The Ward Pound Ridge Reservation is a 4,400 acre county park located in the towns of Pound Ridge and Lewisboro in Westchester County, New York. It is the largest park in the county and offers diverse terrain, extensive hiking trails, nature programs, and recreational facilities.

== History ==
Originally part of the Cortlandt Manor land grant, the area began as farmland in the early 1700s.

In 1925, Westchester County acquired over 4,000 acres to form Pound Ridge Reservation. It was renamed in 1938 to honor William L. Ward, the county park supervisor and key parks advocate.

From 1933 to 1940, it hosted a Civilian Conservation Corps (CCC) camp (SP‑9 / Camp Merkel), where workers constructed trails, picnic shelters, bridges, and the Trailside Museum.

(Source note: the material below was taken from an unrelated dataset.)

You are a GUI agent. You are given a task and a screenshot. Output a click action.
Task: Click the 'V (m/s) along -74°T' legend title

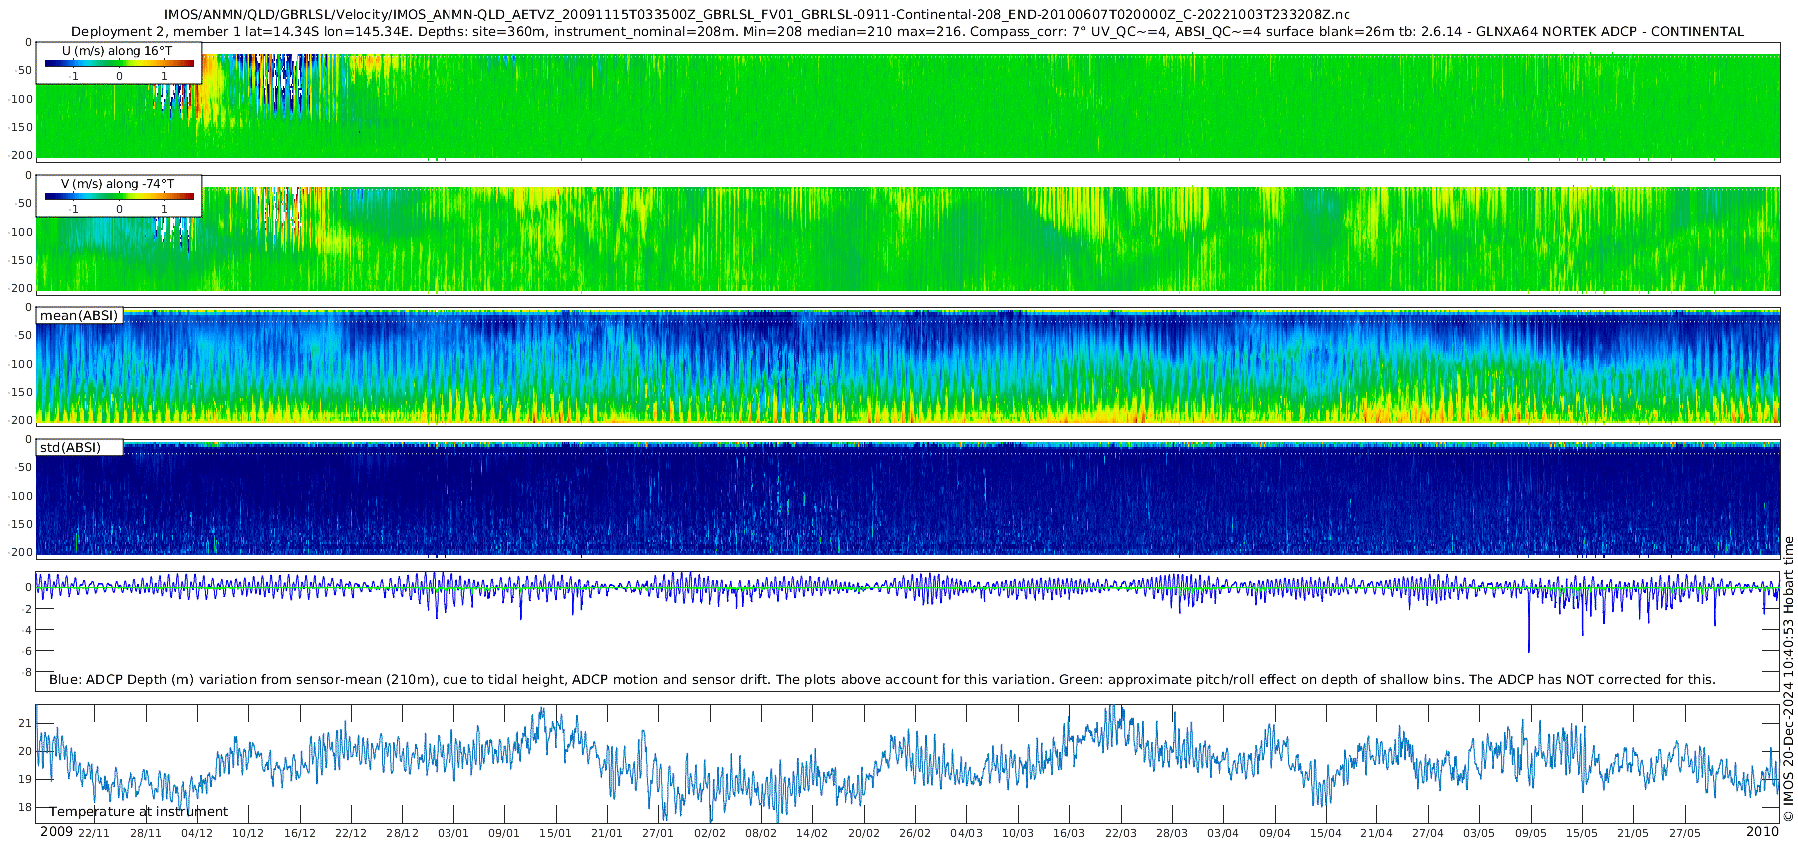[x=117, y=184]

== Geography and ecology ==
Spanning nearly 7 sqmi, the reservation includes mixed hardwood forests, streams, wetlands, and sandstone ridges. It contains over 35 miles of marked trails used for hiking, cross‑country skiing, horseback riding, and mountain biking.

Landmarks include:
- Trailside Nature Museum: a nature education center built by the CCC, showcasing native wildlife.
- Boutonville Oak: an ancient oak tree of local legend and ecological significance.

== Recreation and facilities ==
The park supports year-round activities:
- over 35 mi of multi-use trails
- Cross‑country skiing and snow‑shoeing in winter
- Camping with lean‑tos and vintage CCC-era shelters
- Fishing, picnicking, and educational programming at the Trailside Museum

It is also host to several organized events and athletic competitions, including the annual Leatherman's Loop, a 10 km trail race.

== Ecological importance ==
A large and contiguous wildland buffer near suburban areas, the reservation provides habitat for various wildlife species and helps preserve region-wide ecological connectivity.

== In popular culture ==
- Scenes from the 1976 film Marathon Man and the 1997 HBO movie, In the Gloaming, were filmed within its grounds.
- Local folklore includes legends such as the Boutonville Oak haunting.